Compito richiesto: Stabilisci se ciascuna delle affermazioni seguenti concorda con il passo selezionato sugli stupefacenti, rispondendo sì o no e riportando tra virgolette le parole del passo che decidono. (a) Per concedere la fattispecie di lieve entità il giudice valuta anche la quantità e la qualità delle sostanze. (b) La lieve entità e la particolare tenuità del fatto sono fattispecie strutturalmente coincidenti. (c) La detenzione al fine di utilizzo personale è sanzionata dall'articolo 73.

Passo selezionato:
+ + + +

In tema di stupefacenti, la fattispecie di lieve entità di cui all’art. 73, comma 5, d.P.R. 9 ottobre 1990, n. 309 e la causa di non punibilità per particolare tenuità del fatto ex art. 131-bis c.p. sono fattispecie strutturalmente e teleologicamente non coincidenti, atteso che, mentre ai fini della concedibilità della prima il giudice è tenuto a valutare i mezzi, le modalità e le circostanze dell’azione nonché la quantità e la qualità delle sostanze stupefacenti oggetto della condotta criminosa, ai fini del riconoscimento della causa di non punibilità devono invece essere considerate le modalità della condotta, il grado di colpevolezza da esse desumibile, l’entità del danno o del pericolo, nonché il carattere non abituale della condotta.

Supporto alla lettura

Definizione: Nel nostro ordinamento giuridico, la detenzione di sostanze stupefacenti è sanzionata dal DPR n. 309/1990, ed in particolare dall’articolo 73, per il caso di detenzione ai fini di spaccio e dall’art.75, per il caso di detenzione al fine di utilizzo personale.

+ + + +

Dati forniti:
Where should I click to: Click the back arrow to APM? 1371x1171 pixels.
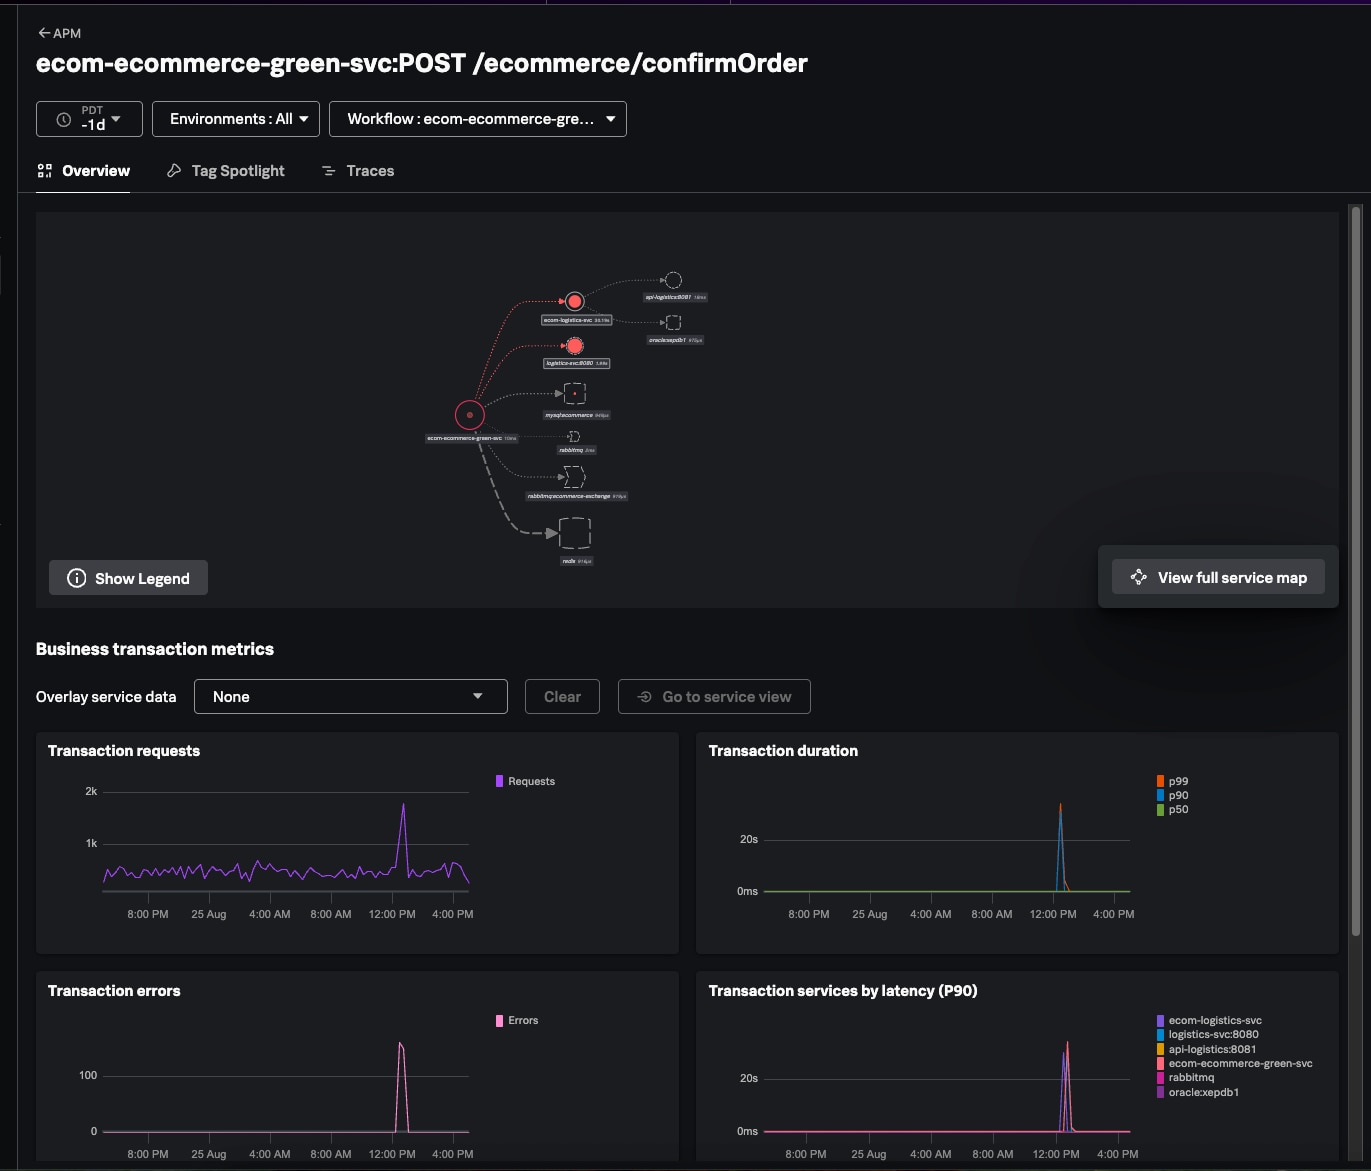[44, 33]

+ + + +

Risposta corretta:
(a) Sì: «la quantità e la qualità delle sostanze stupefacenti oggetto della condotta criminosa».
(b) No: «sono fattispecie strutturalmente e teleologicamente non coincidenti».
(c) No: «dall’art.75, per il caso di detenzione al fine di utilizzo personale».